I piani strategici del sedicente Stato islamico per la presa del potere non risparmiano l’infanzia. Secondo quanto denuncia l’Unicef sarebbero centinaia di migliaia i bambini coinvolti nel piano di chiusura delle scuole nelle zone conquistate dall’Is. Roberta Gisotti ha intervistato Andrea Iacomini, portavoce dell’Unicef Italia:
R. – In Siria si stima che circa 670 mila bambini vengano privati dell’educazione, dopo che le forze del sedicente Stato Islamico hanno ordinato la chiusura delle scuole per cambiare i piani di studio. A dicembre c’è stato un decreto dell’Is, che ordinava di fermare l’educazione nelle zone sotto il suo controllo, perché i programmi di studio dovevano essere rimodellati o ripensati. Quindi i bambini iscritti alle scuola elementari e secondarie delle zone di Al-Raqqa e Deir el-Zor, specialmente nelle zone rurali, e nella periferia di Aleppo sono stati coinvolti da queste chiusure.

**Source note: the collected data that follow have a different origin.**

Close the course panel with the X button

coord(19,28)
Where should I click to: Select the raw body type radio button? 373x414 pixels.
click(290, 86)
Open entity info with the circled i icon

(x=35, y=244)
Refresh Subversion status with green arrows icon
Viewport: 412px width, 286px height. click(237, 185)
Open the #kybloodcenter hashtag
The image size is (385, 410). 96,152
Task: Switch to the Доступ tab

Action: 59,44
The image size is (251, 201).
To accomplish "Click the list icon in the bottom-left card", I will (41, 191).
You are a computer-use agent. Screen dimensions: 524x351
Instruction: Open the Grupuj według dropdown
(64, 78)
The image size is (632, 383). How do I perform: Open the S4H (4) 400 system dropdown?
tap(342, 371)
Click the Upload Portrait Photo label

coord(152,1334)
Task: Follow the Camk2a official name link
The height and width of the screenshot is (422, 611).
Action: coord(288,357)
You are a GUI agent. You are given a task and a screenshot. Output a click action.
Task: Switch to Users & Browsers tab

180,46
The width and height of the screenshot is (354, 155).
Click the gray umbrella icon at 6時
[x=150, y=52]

D. – Questo contraddice i diritti fondamentali dei bambini…
R. – Sì! L’accesso all’istruzione è un diritto che deve essere sostenuto per tutti i bambini, indipendentemente da dove vivono o quanto siano difficili le circostanze in cui vivono. In questo caso le scuole sono un punto di stabilità per i bambini che vivono - non dimentichiamolo! - come i bambini siriani, più che mai in un momento di grandissima difficoltà, perché c’è un conflitto che entra nel suo quinto anno. E’ un fatto fondamentale per la loro esistenza. Non dimentichiamo neanche che ci sono stati 160 bambini uccisi e circa 350 rimasti feriti negli attacchi alle scuole in Siria solo lo scorso anno, ed è un bilancio che probabilmente rappresenta una stima al ribasso, proprio perché c’è una difficoltà di accesso ai dati. Oltre a questo non dimentichiamo che questo è un conflitto che fino ad oggi ha prodotto oltre 3 milioni di rifugiati, di cui la metà sono bambini. Quindi è una situazione di privazione di diritto allo studio che si va ad aggiungere ad un dramma che sembra non finire…

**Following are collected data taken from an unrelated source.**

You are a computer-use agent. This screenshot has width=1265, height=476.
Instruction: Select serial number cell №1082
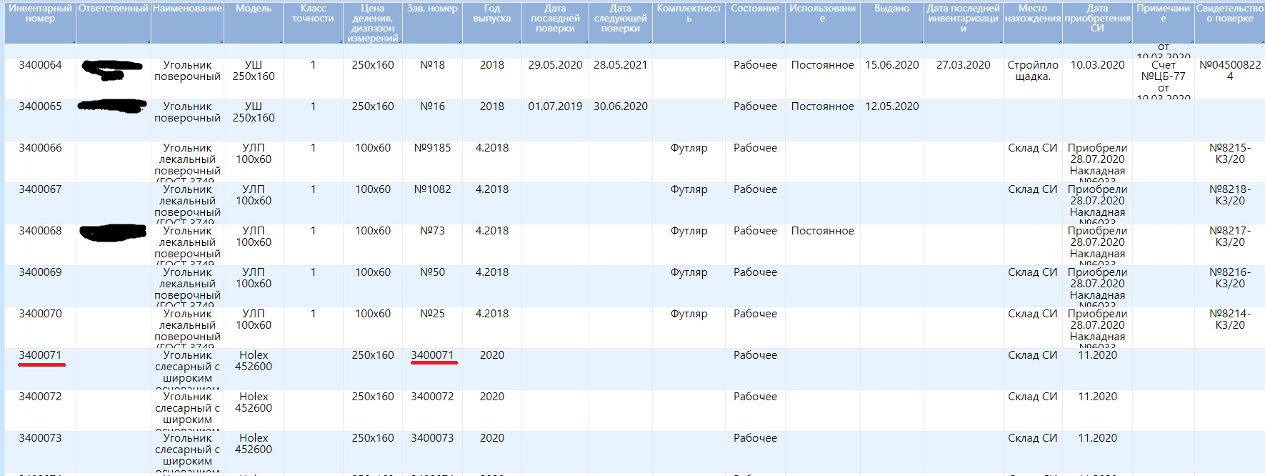click(432, 189)
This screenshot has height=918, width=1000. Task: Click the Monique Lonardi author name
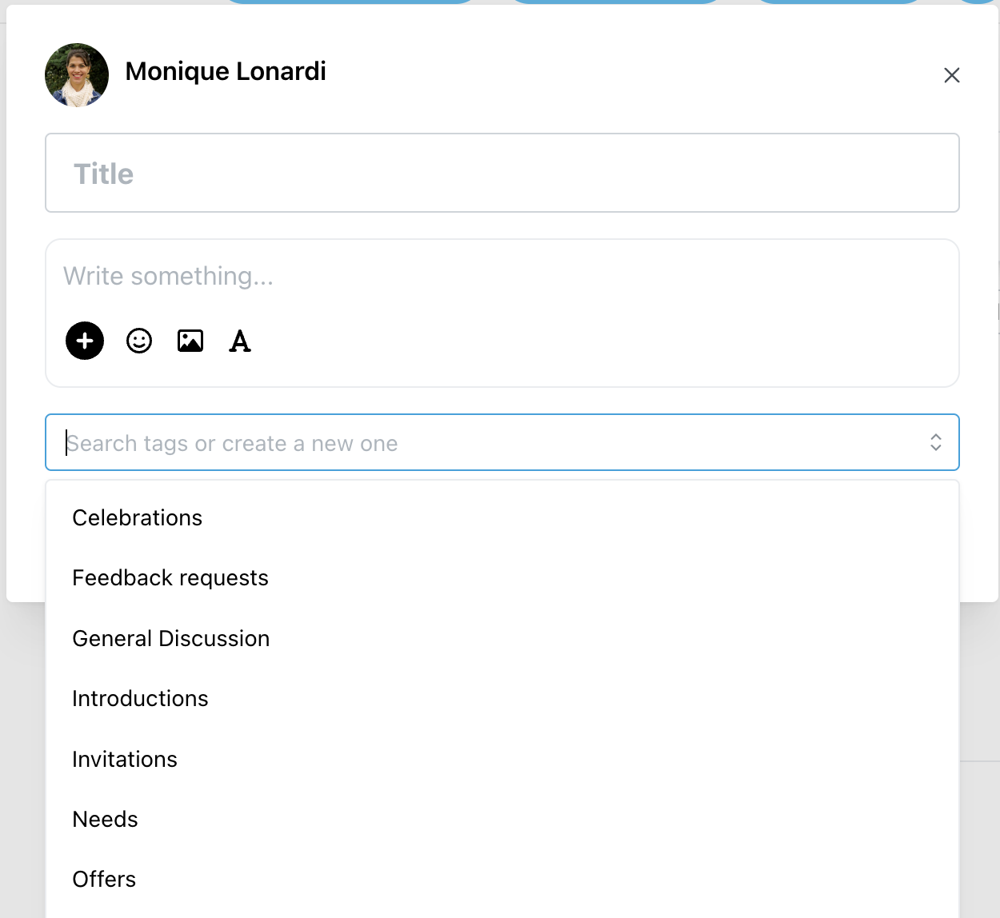click(x=226, y=71)
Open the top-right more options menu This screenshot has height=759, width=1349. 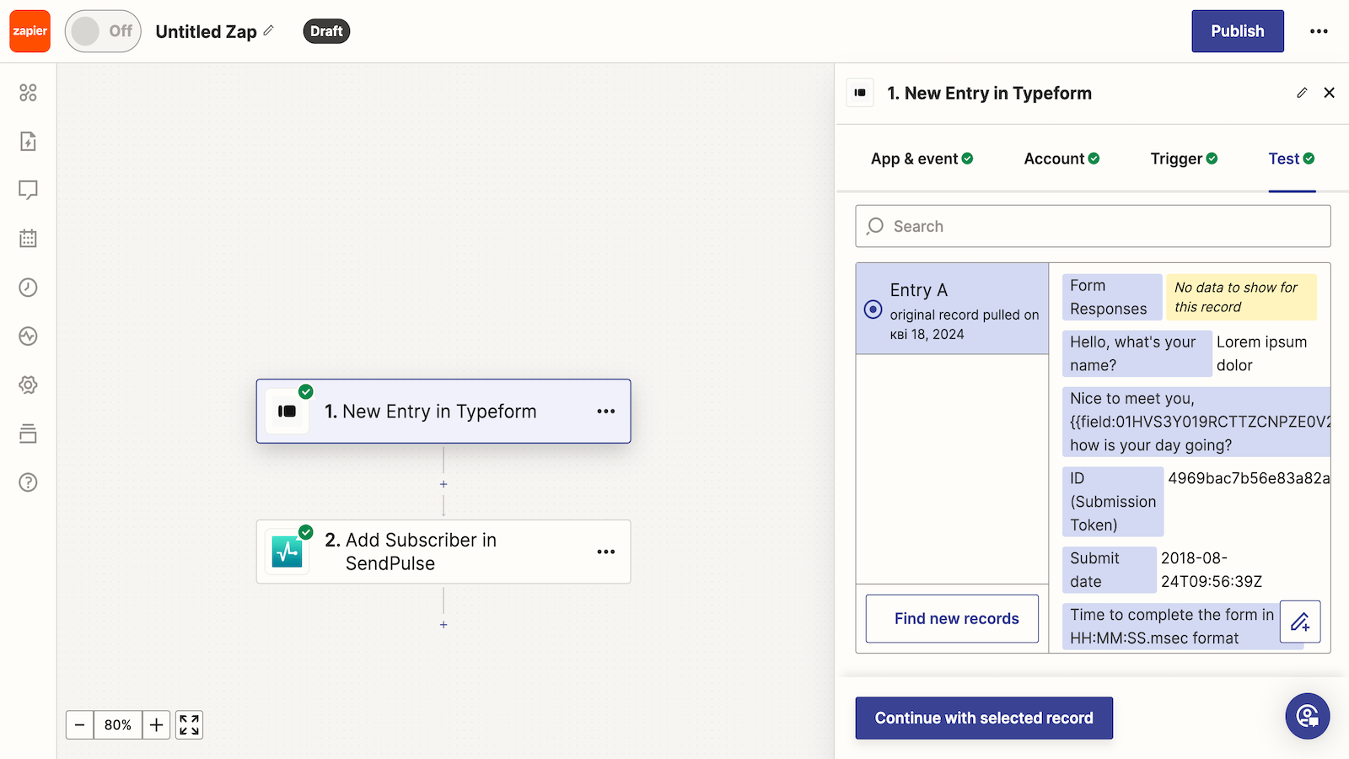[x=1319, y=31]
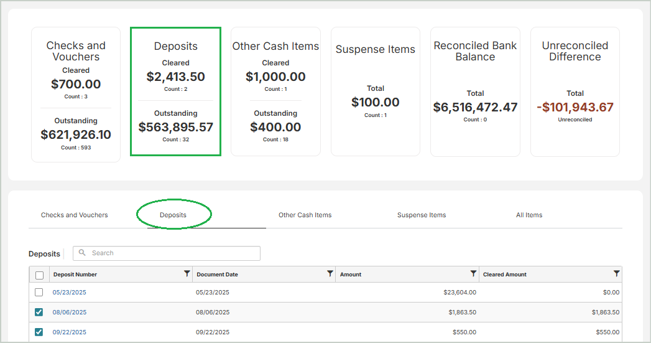The image size is (651, 343).
Task: Open the 05/23/2025 deposit number link
Action: click(70, 293)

D. – Che cosa si può fare? Forse mettere in evidenza questo aspetto dei bambini può servire ad indicare la follia del progetto dello Stato Islamico…

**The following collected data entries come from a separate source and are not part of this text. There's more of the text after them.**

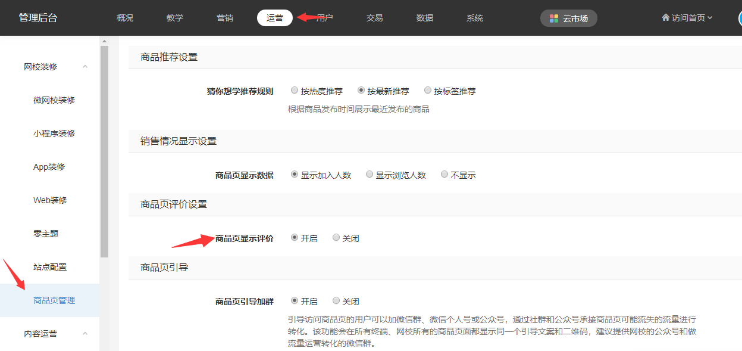
Task: Click the sidebar scroll-up arrow
Action: [x=104, y=41]
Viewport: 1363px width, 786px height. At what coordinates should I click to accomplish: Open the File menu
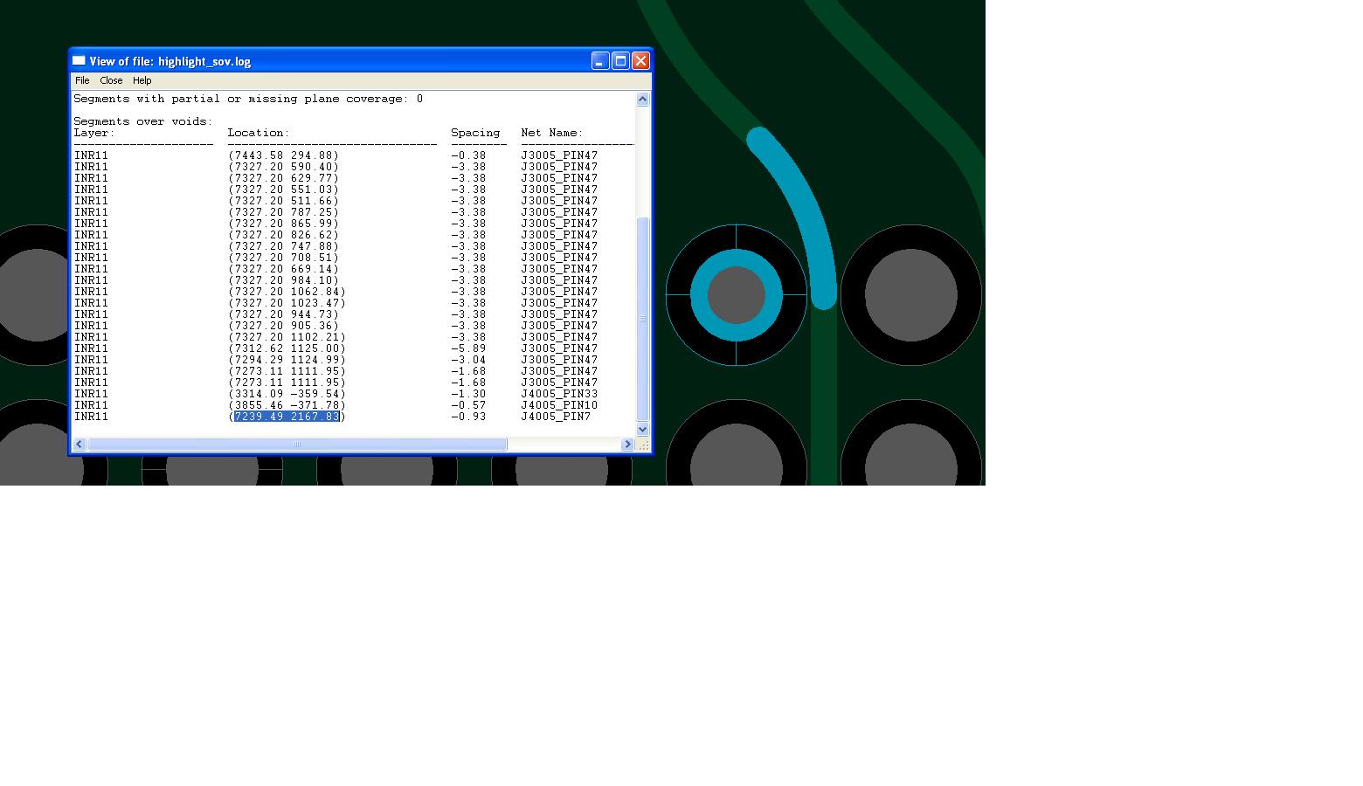click(x=82, y=80)
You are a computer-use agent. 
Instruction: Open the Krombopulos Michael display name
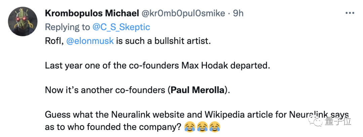click(x=92, y=13)
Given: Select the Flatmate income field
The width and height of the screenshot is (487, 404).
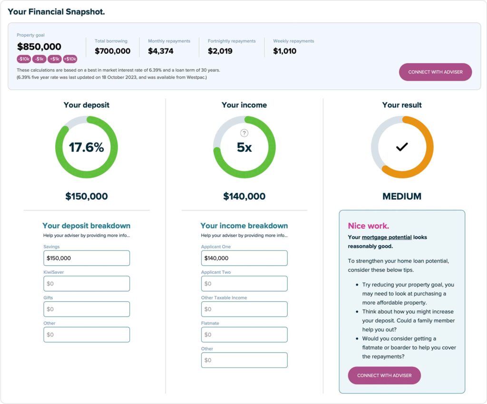Looking at the screenshot, I should point(244,335).
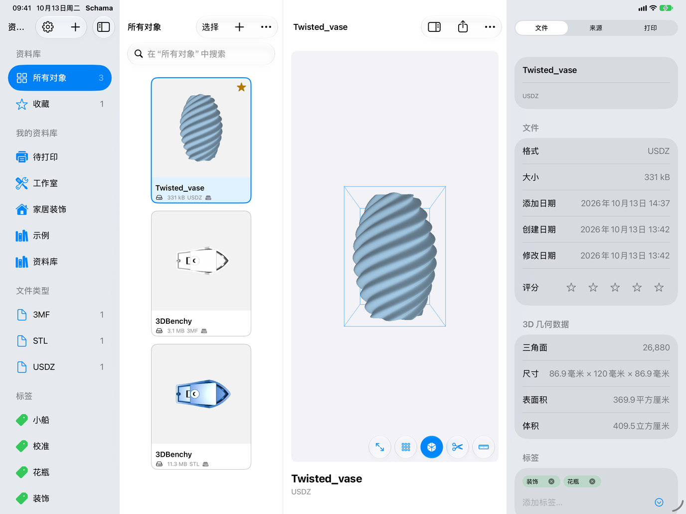Open the more options ellipsis in the object list

[266, 27]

R. – Io partirei da un dato fondamentale: le scuole devono essere rispettate come delle zone di pace e di rifugio sicuro, dove i bambini possono imparare senza paura e non vi devono - purtroppo - morire o essere feriti. L’Unicef, in questi mesi, ha invitato tutte le parti in conflitto a sostenere la responsabilità di proteggere i bambini, le scuole, le infrastrutture da questo conflitto. Ed è un appello che noi ripetiamo con grande urgenza proprio in questi giorni e in queste ore. Purtroppo – anche questo non dobbiamo dimenticarlo – c’è questa nuova forma di "reclutamento 2.0", che avviene proprio ai danni dei bambini reclutati come soldati dall’Is attraverso la Rete, che viene utilizzata per incitare la jihad; inoltre i bambini sono spesso costretti a subire situazioni molto gravi, come l’osservare crocifissioni, uccisioni, flagelli in qualsiasi luogo questi vengano presi, portati o appunto reclutati. Il dato fondamentale – secondo me – deve emergere in queste ore è che purtroppo tutte le recrudescenze di odio cui assistiamo vengono anche da conflitti come quello siriano, che dura da cinque anni e che non trova soluzione. La pace purtroppo, ancora una volta, è lontana e le conseguenze, specie sui bambini, sono enormi.